Hizo una breve pausa y prosiguió:

—He pensado mucho sobre muchas cosas y… sobre ti. Empecé a cavilar en todo esto la primera vez que te vi en el jardín de Kooaad. Llegué a creer que tal vez resultara agradable hablar a otros hombres distintos de los que se me permitía ver en casa de mi padre, el Jong. Empezaba a cansarme de conversar siempre con los mismos hombres y con las mismas mujeres, pero la costumbre me ha convertido en una autómata y me ha acobardado. No me atrevía a hacer las cosas que me tentaban. Siempre he deseado hablar contigo y ahora, durante el breve espacio de tiempo que medie hasta llegar al Sofal, donde volveré al rigor de las leyes de Vepaja, quiero ser libre y hacer lo que me plazca. Voy a hablar contigo cuanto quiera.

Esta cándida declaración revelaba una nueva personalidad en Duare, precisamente de tal índole que, bajo su influencia, me iba a ser difícil mantener mi platónica actitud. No obstante, aun me esforcé en seguir la línea que me había trazado.

—¿Por qué no me hablas? —insistió al observar que yo no hacía ningún comentario a sus confesiones.

—No sé qué decirte —admití—. Sólo podría hablarte de lo que domina constantemente mi pensamiento.

Guardó silencio un instante, con las cejas fruncidas y una actitud cavilosa. Después volvió a preguntarme con la misma inocencia:

—¿Y qué es?

—Amor —dije mirándola a los ojos. Entornáronse sus párpados y temblaron sus labios.

—¡No! —exclamó—. No debemos hablar de eso… No está bien… es una perversión.

—¿Es acaso una perversión el amor, en Amtor? —pregunté.

—No, no… No quiero decir eso —se apresuró a rectificar—. Es que no se me puede hablar de amor hasta que haya cumplido los veinte años.

—¿Y entonces sí, Duare? —inquirí. Movió la cabeza con cierta melancolía.

—Tampoco —replicó—. Nunca podrás hablarme de amor sin pecar ni yo escucharte sin cometer una grave falta, porque soy la hija de un Jong.
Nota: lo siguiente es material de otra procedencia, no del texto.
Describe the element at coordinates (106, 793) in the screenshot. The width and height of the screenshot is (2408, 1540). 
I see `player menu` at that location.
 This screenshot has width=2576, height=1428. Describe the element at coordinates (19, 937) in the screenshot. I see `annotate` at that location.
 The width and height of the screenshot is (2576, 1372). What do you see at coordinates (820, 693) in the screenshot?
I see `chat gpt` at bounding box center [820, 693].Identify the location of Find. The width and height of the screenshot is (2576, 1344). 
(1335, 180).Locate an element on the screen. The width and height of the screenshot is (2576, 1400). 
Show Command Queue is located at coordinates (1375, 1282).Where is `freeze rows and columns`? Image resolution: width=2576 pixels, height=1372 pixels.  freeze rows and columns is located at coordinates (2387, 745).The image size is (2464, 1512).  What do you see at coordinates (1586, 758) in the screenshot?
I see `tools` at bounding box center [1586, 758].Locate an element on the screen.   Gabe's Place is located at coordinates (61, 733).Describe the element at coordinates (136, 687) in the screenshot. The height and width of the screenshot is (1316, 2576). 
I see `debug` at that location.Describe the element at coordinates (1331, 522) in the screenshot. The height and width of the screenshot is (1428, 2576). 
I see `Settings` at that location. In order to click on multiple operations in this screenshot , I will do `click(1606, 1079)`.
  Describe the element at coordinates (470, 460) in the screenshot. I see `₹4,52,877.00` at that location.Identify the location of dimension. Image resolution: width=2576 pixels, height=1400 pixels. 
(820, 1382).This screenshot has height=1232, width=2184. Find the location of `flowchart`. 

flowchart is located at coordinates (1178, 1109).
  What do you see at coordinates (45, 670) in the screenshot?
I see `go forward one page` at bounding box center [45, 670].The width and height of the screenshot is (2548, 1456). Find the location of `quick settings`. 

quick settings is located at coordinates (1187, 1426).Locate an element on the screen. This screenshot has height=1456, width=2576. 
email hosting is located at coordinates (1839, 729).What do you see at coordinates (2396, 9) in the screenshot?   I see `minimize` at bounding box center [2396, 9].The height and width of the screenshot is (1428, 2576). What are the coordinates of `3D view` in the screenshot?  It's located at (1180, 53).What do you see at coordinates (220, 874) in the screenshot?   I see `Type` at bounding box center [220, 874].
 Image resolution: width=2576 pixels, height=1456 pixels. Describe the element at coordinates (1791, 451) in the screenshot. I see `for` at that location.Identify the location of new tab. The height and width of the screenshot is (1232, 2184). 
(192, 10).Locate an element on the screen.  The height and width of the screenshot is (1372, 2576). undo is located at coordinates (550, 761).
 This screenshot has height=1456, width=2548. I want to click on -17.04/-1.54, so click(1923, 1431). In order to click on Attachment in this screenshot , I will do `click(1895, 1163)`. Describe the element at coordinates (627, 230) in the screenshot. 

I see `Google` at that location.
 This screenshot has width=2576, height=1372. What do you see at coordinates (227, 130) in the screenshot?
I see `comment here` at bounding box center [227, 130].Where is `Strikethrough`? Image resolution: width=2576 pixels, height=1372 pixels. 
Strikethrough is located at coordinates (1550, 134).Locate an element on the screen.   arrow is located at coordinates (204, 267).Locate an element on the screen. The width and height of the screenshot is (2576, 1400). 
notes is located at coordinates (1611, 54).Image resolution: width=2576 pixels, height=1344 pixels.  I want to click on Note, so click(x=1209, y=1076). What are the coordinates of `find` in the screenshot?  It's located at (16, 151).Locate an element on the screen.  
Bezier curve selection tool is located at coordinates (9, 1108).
—Tal vez sería mejor no hablar más —dije con voz sorda.

—¡Oh, sí, hablemos! —me rogó—. Cuéntame algo de ese mundo extraño de donde dices que vienes.

A fin de entretenerla, accedí a sus deseos caminando a su lado y devorándola con los ojos, hasta que al fin llegamos ante el océano. A lo lejos se veía el Sofal. Había llegado el momento de idear algo a fin de hacer comprender a sus tripulantes que estábamos allí. A los dos lados de la garganta por la que discurría el río erguíanse altas rocas. La que se hallaba al Oeste y más cerca de nosotros era la más alta y hacia ella me dirigí acompañado de Duare y el angan. La ascensión resultó difícil y en más de una ocasión tuve que ayudar a Duare rodeándole el cuerpo con el brazo para llevarla casi en volandas.

Al principio temí que protestara, pero no lo hizo y en algunos trayectos más asequibles, donde no se requería ayuda alguna, aunque yo conservaba el brazo rodeando su cuerpo, no se apartaba de mí ni parecía sentirse molesta por mi familiaridad.

Así que llegamos a la cumbre, me apresuré a recoger madera seca y hojas, ayudado por el angan y pronto habíamos hecho una hoguera de señales cuyo humo se elevaba al espacio. Había decrecido el viento y el humo se elevaba a gran altura antes de dispersarse. Estaba seguro de que lo verían desde el Sofal, aunque no sabía si interpretarían su significado.

El mar estaba todavía agitado, lo que haría imposible la arribada de bote alguno a la costa, pero contábamos con el angan y si se acercaba un poco el Sofal, podría llevarnos el hombre-pájaro fácilmente hasta la cubierta, los dos a la vez.

Desde aquella cumbre divisábamos la opuesta, y de pronto el angan me llamó la atención señalando hacia allí.

—¡Llegan hombres! —dijo.

Los vi inmediatamente, pero aún estaban demasiado lejos para poder identificarlos, aunque, a pesar de la distancia, habría asegurado que no se trataba de seres de la misma raza salvaje que habían atacado a Duare y a los klangan.

Ahora era urgente atraer la atención del Sofal y, a este efecto, encendí otras dos hogueras con breves intervalos de tiempo, para que si alguien las veía a bordo se diera cuenta de que eran señales y no un incendio casual.

Nada pudimos colegir respecto a si en el Sofal habían visto nuestras señales, pero sí era evidente que el grupo de hombres se iba acercando. Supuse que habían visto las hogueras y atraídos por ellas venían a ver de qué se trataba. Se acercaba por momentos y cuando estuvieron más cerca nos dimos cuenta de que eran hombres armados, de la misma raza que los vepajanos.